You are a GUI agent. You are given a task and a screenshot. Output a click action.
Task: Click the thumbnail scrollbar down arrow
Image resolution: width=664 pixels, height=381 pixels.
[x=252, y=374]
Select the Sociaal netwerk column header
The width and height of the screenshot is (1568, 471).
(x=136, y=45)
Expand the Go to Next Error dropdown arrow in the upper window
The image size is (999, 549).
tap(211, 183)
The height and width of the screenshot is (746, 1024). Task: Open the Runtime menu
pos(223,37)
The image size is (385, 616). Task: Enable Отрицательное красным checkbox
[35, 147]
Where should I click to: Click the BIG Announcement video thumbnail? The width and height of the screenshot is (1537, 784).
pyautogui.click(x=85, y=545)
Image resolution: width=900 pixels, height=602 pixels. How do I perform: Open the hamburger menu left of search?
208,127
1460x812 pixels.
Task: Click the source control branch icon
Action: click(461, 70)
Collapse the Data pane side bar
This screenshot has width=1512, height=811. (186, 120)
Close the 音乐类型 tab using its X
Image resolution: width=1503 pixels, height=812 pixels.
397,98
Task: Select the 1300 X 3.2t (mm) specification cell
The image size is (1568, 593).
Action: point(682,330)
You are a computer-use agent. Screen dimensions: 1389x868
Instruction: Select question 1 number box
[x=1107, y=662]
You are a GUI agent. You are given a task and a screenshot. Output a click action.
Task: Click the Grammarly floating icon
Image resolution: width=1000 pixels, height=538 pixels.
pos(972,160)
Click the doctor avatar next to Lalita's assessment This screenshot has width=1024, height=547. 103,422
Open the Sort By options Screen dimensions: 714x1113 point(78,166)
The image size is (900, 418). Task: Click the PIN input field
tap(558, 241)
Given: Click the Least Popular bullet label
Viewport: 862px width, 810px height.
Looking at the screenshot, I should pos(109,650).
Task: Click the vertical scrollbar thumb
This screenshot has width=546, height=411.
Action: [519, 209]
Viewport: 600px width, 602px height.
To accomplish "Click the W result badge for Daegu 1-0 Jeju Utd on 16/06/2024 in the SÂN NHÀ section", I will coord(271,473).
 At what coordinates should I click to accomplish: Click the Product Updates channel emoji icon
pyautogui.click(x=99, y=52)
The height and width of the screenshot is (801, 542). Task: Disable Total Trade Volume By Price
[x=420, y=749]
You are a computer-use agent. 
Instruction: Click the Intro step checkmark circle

********

Locate every line in the records above that contains the word "Open", and copy each such line in full.

The height and width of the screenshot is (746, 1024). Task: Open the Runtime menu
Image resolution: width=900 pixels, height=602 pixels. How do I perform: Open the hamburger menu left of search?
Open the Sort By options Screen dimensions: 714x1113 point(78,166)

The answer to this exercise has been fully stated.